WHAT YOU WILL DO: Locate each line with the string "beside" in the listing below and copy it.

LISTED RECORDS:
-*-
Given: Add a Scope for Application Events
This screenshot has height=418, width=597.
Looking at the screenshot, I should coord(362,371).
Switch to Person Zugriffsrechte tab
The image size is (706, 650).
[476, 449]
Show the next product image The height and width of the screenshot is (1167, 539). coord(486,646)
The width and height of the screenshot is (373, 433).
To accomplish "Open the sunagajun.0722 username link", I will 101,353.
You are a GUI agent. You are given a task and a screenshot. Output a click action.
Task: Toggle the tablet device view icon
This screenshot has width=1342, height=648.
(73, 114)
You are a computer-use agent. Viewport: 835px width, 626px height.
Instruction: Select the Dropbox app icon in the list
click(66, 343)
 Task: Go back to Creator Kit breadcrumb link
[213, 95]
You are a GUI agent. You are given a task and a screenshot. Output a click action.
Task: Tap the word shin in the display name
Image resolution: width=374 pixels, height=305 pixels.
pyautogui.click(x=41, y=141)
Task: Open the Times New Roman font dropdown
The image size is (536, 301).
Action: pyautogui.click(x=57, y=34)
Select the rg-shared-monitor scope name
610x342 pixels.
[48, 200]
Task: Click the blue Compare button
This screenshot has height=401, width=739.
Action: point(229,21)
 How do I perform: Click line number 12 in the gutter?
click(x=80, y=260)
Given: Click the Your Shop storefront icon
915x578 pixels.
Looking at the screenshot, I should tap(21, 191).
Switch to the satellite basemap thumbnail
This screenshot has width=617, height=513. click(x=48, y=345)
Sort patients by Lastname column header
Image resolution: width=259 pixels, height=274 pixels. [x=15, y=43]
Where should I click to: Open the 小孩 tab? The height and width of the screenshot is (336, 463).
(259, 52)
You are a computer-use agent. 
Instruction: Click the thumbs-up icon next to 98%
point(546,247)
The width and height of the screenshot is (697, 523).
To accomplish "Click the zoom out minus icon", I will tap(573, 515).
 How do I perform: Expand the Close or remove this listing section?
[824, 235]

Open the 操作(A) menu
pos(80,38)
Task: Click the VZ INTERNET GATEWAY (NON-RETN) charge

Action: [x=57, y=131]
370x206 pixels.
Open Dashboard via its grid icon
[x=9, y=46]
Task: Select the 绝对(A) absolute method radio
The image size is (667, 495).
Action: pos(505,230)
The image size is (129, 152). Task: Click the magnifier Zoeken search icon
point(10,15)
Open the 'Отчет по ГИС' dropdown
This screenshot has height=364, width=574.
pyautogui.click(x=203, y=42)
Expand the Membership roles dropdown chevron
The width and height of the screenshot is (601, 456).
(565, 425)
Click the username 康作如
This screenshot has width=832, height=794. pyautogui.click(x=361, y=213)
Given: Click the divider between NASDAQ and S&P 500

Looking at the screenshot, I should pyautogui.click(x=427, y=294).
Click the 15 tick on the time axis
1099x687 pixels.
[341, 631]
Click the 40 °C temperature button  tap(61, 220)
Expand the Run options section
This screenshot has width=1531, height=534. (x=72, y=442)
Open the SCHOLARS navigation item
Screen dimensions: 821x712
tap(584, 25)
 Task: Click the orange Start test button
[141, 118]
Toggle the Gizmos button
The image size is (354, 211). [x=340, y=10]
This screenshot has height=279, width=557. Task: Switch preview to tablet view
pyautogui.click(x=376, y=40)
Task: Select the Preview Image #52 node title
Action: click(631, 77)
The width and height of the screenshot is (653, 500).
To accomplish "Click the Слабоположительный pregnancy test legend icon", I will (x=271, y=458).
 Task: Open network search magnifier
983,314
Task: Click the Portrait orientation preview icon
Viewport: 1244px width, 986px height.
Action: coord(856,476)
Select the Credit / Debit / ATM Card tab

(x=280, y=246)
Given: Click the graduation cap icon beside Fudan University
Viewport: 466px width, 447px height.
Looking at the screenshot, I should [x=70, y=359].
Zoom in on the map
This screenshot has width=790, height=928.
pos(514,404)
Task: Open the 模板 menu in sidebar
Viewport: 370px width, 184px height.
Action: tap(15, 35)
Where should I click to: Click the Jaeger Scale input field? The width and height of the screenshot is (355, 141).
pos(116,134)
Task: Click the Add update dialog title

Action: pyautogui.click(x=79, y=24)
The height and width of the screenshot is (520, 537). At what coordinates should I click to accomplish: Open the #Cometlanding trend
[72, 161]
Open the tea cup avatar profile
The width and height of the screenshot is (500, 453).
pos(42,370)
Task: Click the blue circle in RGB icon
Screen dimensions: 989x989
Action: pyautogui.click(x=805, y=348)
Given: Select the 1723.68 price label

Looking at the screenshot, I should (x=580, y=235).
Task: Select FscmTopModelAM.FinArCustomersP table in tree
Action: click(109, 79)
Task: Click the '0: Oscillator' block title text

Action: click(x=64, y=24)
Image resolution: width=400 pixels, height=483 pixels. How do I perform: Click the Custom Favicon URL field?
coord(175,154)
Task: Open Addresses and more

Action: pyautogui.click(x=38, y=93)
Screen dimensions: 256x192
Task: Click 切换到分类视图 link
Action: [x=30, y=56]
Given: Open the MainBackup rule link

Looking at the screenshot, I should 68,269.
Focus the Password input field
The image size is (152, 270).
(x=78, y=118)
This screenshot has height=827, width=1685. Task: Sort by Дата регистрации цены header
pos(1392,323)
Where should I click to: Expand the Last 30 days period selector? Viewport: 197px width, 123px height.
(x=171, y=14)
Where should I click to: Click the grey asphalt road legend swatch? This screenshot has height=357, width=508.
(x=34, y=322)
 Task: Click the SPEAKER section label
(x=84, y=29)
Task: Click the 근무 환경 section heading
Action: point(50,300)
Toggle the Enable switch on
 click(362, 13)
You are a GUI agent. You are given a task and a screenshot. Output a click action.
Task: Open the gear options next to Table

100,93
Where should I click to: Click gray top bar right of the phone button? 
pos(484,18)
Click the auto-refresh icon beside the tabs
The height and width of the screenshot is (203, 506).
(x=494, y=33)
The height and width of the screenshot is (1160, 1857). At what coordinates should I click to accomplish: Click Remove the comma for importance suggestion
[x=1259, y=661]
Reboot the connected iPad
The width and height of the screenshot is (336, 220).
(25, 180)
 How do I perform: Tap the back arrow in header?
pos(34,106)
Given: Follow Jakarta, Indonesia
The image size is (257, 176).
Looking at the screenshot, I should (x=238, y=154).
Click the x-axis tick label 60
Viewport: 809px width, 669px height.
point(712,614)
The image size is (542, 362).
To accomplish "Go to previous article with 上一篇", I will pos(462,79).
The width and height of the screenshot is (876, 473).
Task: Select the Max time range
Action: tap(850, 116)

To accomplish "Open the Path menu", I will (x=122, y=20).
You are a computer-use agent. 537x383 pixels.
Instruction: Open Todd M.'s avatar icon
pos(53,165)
-*-
ANSWER TO THIS PROBLEM:
Given: Click the graduation cap icon beside Fudan University
Click the auto-refresh icon beside the tabs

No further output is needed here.